Tuesday, September 14, 2010

Guest DT Jill Sarginson: Incorporating your Computer into your Scrapbooking

Hello everyone!
For my 2nd blog posting, I decided to make a sketch exclusive to Flamingo Scraps. When my mojo is MIA or I need a push in the right direction, I find sketches are the best way to get the creative juices flowing!

And here is the layout I created using the sketch:

From Flamingo Scraps: Pink Paislee 365 Degrees pattern paper, Pink Paislee Expressions Glitter Alphabet - Cherry.
Other Supplies: Fiskars Apron Lace border punch, images from Google, black ink and edge distresser

My theme this week is incorporating your computer into your scrapbooking. We all have them and we all use them but did you ever consider using them for your embellishments or journaling?

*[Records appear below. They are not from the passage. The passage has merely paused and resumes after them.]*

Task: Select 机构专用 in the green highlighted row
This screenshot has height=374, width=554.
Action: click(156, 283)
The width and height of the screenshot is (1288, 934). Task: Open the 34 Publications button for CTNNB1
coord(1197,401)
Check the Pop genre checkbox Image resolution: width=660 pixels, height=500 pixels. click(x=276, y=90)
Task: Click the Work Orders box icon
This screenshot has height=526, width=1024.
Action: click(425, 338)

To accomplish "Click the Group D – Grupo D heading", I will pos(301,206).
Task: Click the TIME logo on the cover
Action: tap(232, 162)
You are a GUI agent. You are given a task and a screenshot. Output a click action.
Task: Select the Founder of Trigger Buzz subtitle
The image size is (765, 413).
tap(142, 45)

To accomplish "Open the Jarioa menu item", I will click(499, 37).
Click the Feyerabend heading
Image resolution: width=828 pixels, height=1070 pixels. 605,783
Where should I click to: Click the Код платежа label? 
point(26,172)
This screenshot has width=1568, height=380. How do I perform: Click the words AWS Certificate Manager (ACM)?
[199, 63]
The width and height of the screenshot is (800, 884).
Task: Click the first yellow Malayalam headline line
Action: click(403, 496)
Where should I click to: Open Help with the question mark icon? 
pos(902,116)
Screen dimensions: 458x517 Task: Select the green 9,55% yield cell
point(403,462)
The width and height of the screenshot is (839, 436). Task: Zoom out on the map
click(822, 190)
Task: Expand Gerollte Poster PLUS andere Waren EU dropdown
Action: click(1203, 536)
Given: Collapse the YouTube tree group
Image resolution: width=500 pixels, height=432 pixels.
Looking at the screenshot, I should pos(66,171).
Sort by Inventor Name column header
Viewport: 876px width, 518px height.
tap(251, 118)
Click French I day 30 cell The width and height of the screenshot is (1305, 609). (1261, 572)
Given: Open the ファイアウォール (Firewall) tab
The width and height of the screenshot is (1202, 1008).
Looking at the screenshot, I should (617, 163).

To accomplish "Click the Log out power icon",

Tip #1: Embellishments from your computer

On the layout above, I was almost done and then realized I needed an embellishment for the finishing touch. So what do you do when you need an embellishment and can't find anything suitable in your stash? Go to the internet of course - simply go to google.ca (or .com) and click on "Images". Enter what you are looking for. In this case, I entered "art pallet" and voila, a perfect embellishment for my page. Simply print it out on cardstock or photo paper. It is easiest to print circular or square images as this avoids intricate cutting but keep in mind that you can always ink the edges to hide any imperfections if you choose to go with an image that is somewhat harder to cut out. Add pop dots to give it more dimension, ink the image if the cutting isn't smooth and consider mounting it on a co-ordinating piece of pattern paper so it fits in with the rest of your layout. Please note that you may need to resize images found on the internet - most of mine resize to around 2 inches by 2 inches. You can easily do this in any image editing program or you can download a free program called Easy Thumbnails that will allow you to specify the width and height of your image.

To see another example of using an image printed from Google, click here.

Tip #2: Journaling on your layout using your computer

There are many times when you may want to use computer-generated journaling on your layout - you may not like your handwriting or you may have so much to write that it's impossible to get it all on there unless it's in a small font. You may be thinking how can I print on my layout if I don't own a 12 inch printer. You just need to get a little creative and plan it through. In the layout above, I wanted the journaling to be computer-generated and I wanted it to fall at the bottom of my piece of light blue pattern paper. I arranged all of my layers and cut them as I wanted them - since I was following the sketch, that was easy. I then figured out the size of the light blue paper that I had cut - it was 6 x 8.5 inches). I opened my word processing program (Word) and made the margin at the top 6 inches wide. I typed out my journaling. Since I wanted the text to be at the bottom of my page, I also needed it to be at the bottom of my page in Word. I added several returns before my text and printed it onto a regular sheet of paper. This paper has no use and will eventually be thrown away so let's refer to it as the junk paper from now on. The sole purpose of the junk paper is to view how the journaling will look once it's on the piece you want to print on. This is trial and error - you may need to print a few junk papers - you may want to increase or decrease the text size, you may wish to add more text or place it along a different margin. The junk paper is just to experiment so that you don't ruin your pattern sheet and then have to run to your LSS.

To test my junk paper, I placed my blue sheet over the junk paper to make sure the text wasn't too wide. I also placed my photo at the top to ensure I had enough room to place my title once it was all printed. When I was satisfied, I adhered my blue sheet on top of the junk paper. Do this carefully - make sure everything is centered. You will need to used double sided adhesive but don't press down really hard. Place the two papers in the printer correctly and then run it through. When the job is done, you will have your journaling on the piece you want on your layout - you just need to delicately remove it from the junk paper. Gently tearit off - don't worry if some tears, you'll be covering it up anyway.

I hope that helps you with your scrapbooking! If you use the sketch, please leave a link so we can leave you a comment or if you have any tips on using your computer while scrapbooking, share them here!

To view more of Jill's work, please visit her blog!


  1. this is awesome! I do this all the time too. I even go a step further and plan the colors for my layout in photoshop (with my picture there already, of course). Great sketch by the way


  2. Loveeeeeeeeeeeeee that sketch and loveeeeeeeeeeeee the lo!! That art palette is PERFECT!!!! :):):):):):) Great tips too! :):):):):):):):):):):):):):):):):):)

  3. FABULOUS Jill!!! LOVE the sketch and the LO AND the tips for using your computer!!!

  4. Great sketch...and thanks for the journalling tip!

  5. Great sketch and LO! I used to do exactly what you described for computer journaling, but our new (well, it's about 4 years old now) printer jams if the paper is even more than a fraction of a millimeter bigger than standard. So frustrating. If I'd known, I would have kept the old printer just for scrapping!

  6. Great sketch and layout Jill and thanks for your tips!

  7. Terrific sketch and tips! I usually keep one repositionable adhesive on hand for using the computer journaling technique.

  8. Love the sketch. Cute layout. Love the painted face. Great tips!